I went looking for coaching resource material, and lo and behold, there was a coaching guide. What fun!!!
- On a scale of 5 to 1 where 5 indicates that the members sincerely want their club to be successful and 1 indicates that the members don’t seem to care whether their club succeeds or fails, How would you rate this club?
Corrective Action: Convince members that they will gain meaningful benefits from membership in a successful Toastmasters club.
???!!!
That’s not coaching. That’s telling. Make them care? Well, they’re showing up, aren’t they? You cannot make someone care. You cannot convince people to be happy. This is an emotional response to the club, not a logical one! They aren’t going to weigh the plusses and minuses of the club’s value and decide to care if it reaches a certain score.
This is how the site recommends you approach this situation.
- “The definition of meaningful benefits and a successful club are individually determined. Meaningful benefits should be tied to the unique expectations of every member.
- Encourage club officers to lead a meeting where the entire club can share their opinions.
- Publish a list that defines what every member sees as benefits and what a success club means to them.
- Your role is to encourage conversation with open-ended questions and observe behavior.
- Use attitude, body language, or withdrawal to determine who is resisting change and where to expect challenges.
- Ask the members to suggest how they can support each other to achieve their individual needs and expectations.”
The only correcting you would have to do is if the membership, as a whole, doesn’t want to save the club. Then you have an uphill battle correcting their misconceptions, and should probably look at having the club fold. If, however, the apathy is only in a few members, remember that you cannot correct this attitude in individual members without knowing the root cause. YOU don’t answer the survey, you have the MEMBERS answer it.
It is vital that you don’t just talk about the survey because then the conversation is undirected. If, however, you control the direction of the conversation with questions, you will learn much more. Take a look at the procedure above. Do you see any questions?
If you wish, you may have a phone interview or private lunch or something where you are one on one with the members. Remember, if there are 2 coaches, the most people you have to talk to is 6. Of course, if you’re the only coach, this might take a while. So you may want to go one on two. Then you go in-depth and ask these questions! Or, you can just ask the questions to the group and get everyone’s thoughts all at once. Make sure you have a great secretary or a recording device.
- On a personal level, what would success for you look like in Toastmasters?
- What would success look like for your club?

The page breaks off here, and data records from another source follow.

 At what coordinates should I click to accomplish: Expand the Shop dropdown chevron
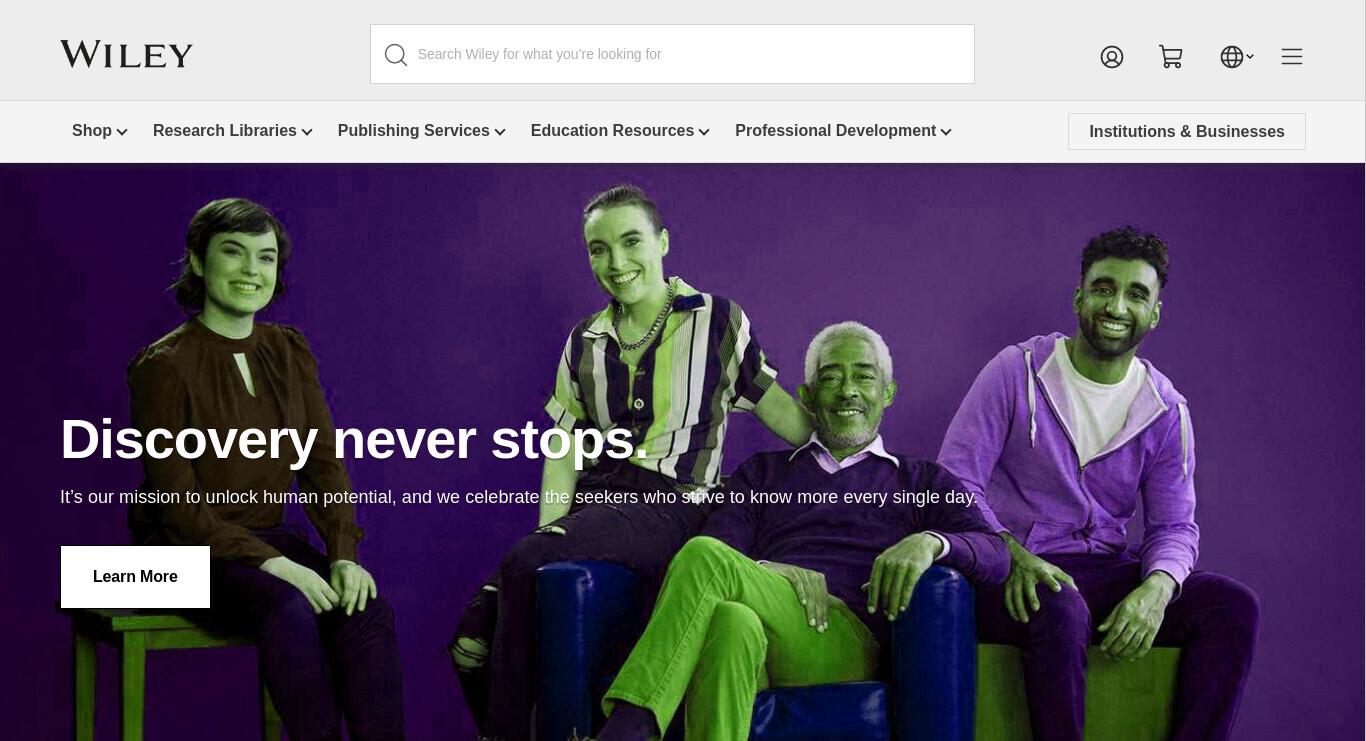tap(122, 132)
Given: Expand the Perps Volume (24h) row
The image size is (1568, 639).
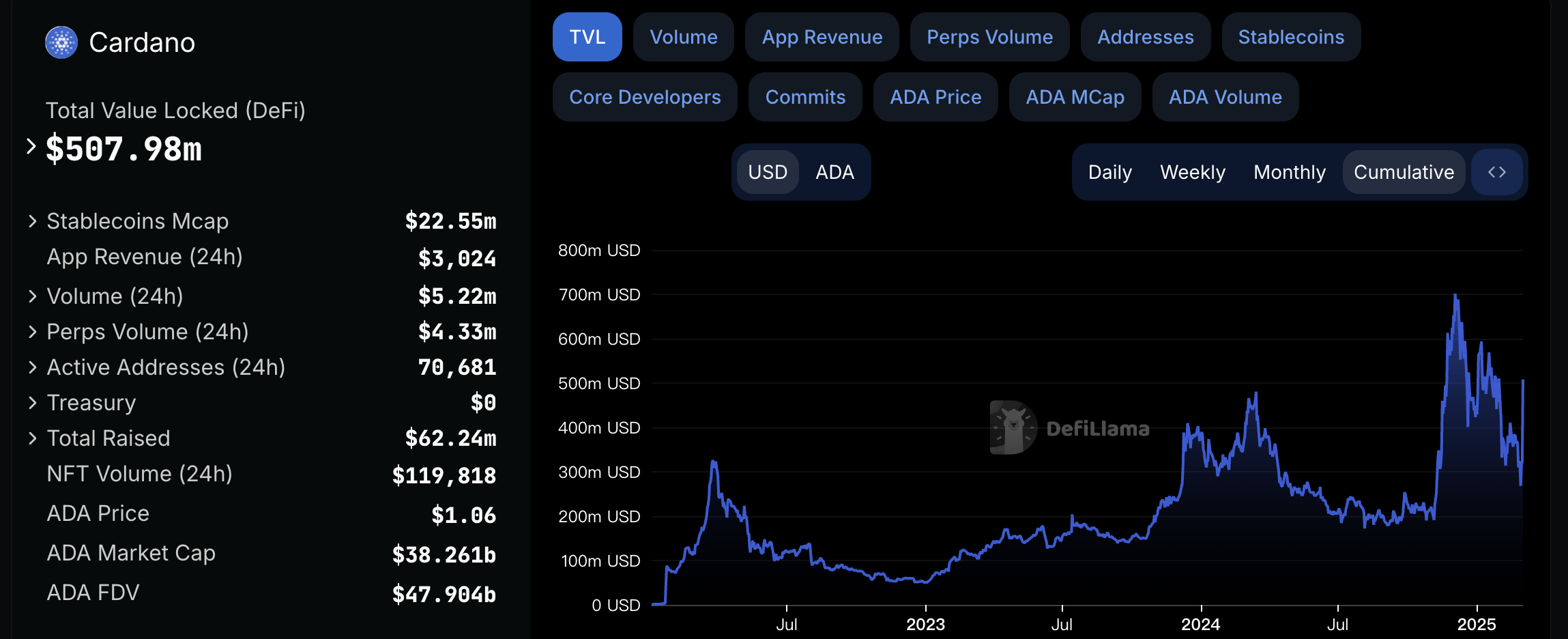Looking at the screenshot, I should point(32,332).
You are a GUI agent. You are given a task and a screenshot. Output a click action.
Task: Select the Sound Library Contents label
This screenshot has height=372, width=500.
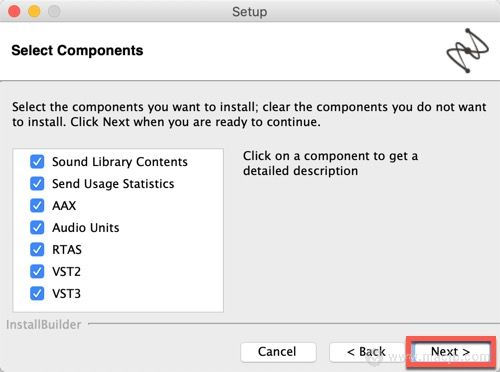pos(120,162)
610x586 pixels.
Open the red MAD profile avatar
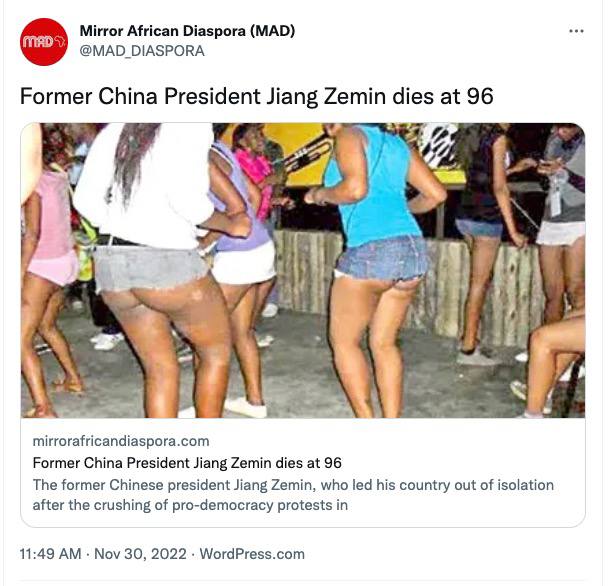pyautogui.click(x=44, y=42)
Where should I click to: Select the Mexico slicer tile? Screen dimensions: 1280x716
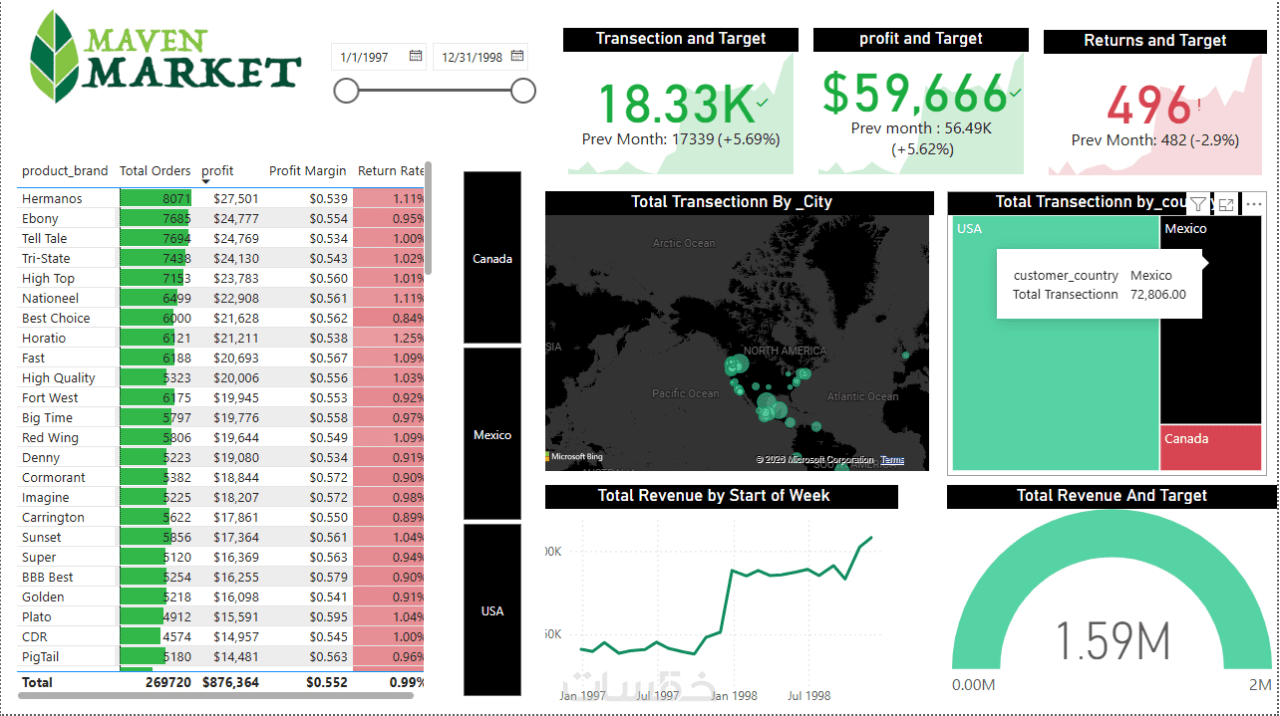tap(492, 434)
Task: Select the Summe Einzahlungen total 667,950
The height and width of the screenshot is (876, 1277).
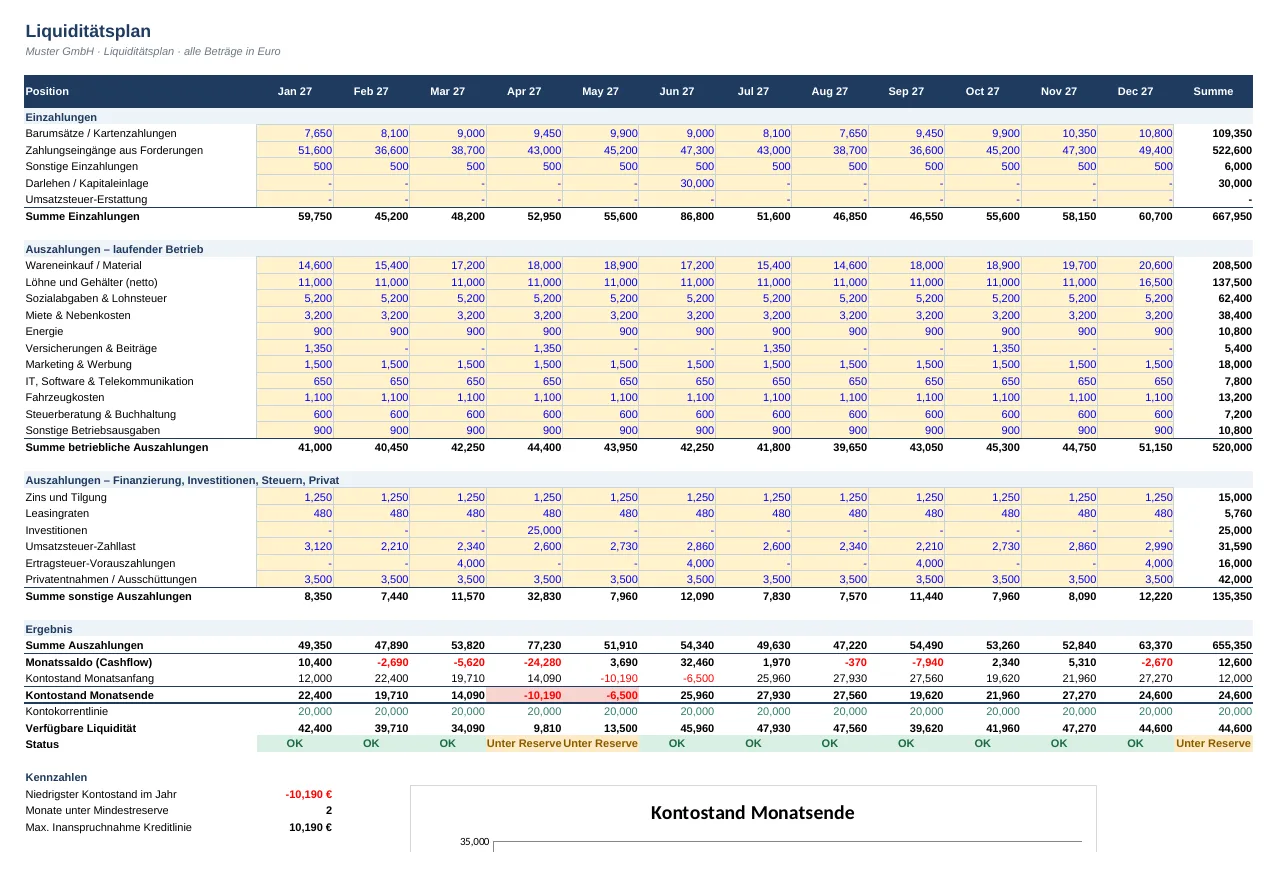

- How would a successful club benefit your own journey?
- What is it about the club you’d like to change or improve?
- Would those changes make the club more important to you?
- What unique contribution could you make to initiate those changes? Which one would you tackle first?
- What was your initial goal in joining this club?
- What attracted you to this particular group?
More fun would be to make these Table Topic questions.
But if you want more clarity after you ask those questions, follow up each question with the words, “What else” or “How” or “Could you give me an example.”
The conversation might sound like this:
Coach: What advantage would you enjoy if the club was more successful?
Member: Because it’s more fun to have more people.
C: Could you expand on that?
M: More interesting speeches, more people to take on roles in the meetings, better evaluations, more people available to be officers.
C: How would that make it better?
M: Less stress in between meetings, a better environment, a better chance to network.
C: So you see stress in between meetings as a challenge to this club?
M: Yes, it’s hard to fill roles and it’s boring always being the grammarian because no one else will take the job.
C: How does that affect the environment?
M: It seems like we’re always scrambling and falling short. It makes it difficult to impress visitors.
C: Do you think others would join the group if they knew how helpful the networking is?
M: Well, not really.
C: Would you join another club if you could network effectively there?
M: Actually, I’m in two other clubs for that very reason.
C: But you still come to this club. What keeps you coming back?
M: This is the one I started in, and I love the people here.
A 5-1 scale isn’t going to tell the whole story. And the conversation above just concerns itself with the 1st of those questions related to that measurement.